- _Text to read_
[START]

The issue facing American today is when and how to reform Social Security. Although the American public and political groups are unwilling to accept the burdens of social security reform, extensive reform is needed soon to continue paying the current benefits to American citizens. A change in the Social Security tax is a possible factor of reform to bring the Social Security program back on track. Currently the Social Security tax is a flat-rate tax paid on all employment earnings up to a specified limit. Due to inflation the limit is increased every year currently it is just over $60,000. This tax is much harder on a lower income individual because the higher income individual is only taxed on their income that is below a certain amount set every year. It has been proposed that if the limit on the payroll tax were lifted, two-thirds of the projected Social Security deficit would be eliminated.

[END]

- _Exercise objective_
Decide whether each statement below agrees with the passage on Social Security reform, answering yes or no and quoting the exact words of the passage that decide it.
1. The Social Security tax is currently a flat-rate tax on employment earnings up to a set limit.
2. The earnings limit for the tax stays the same from year to year.
3. Lifting the limit on the payroll tax has been proposed as a way to eliminate the entire projected Social Security deficit.

- _Dataset excerpt_
[START]

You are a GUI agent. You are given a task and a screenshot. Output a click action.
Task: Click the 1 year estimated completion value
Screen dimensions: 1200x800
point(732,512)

[END]

- _Solution for this problem_
1. Yes: "Currently the Social Security tax is a flat-rate tax paid on all employment earnings up to a specified limit."
2. No: "Due to inflation the limit is increased every year"
3. No: "two-thirds of the projected Social Security deficit would be eliminated."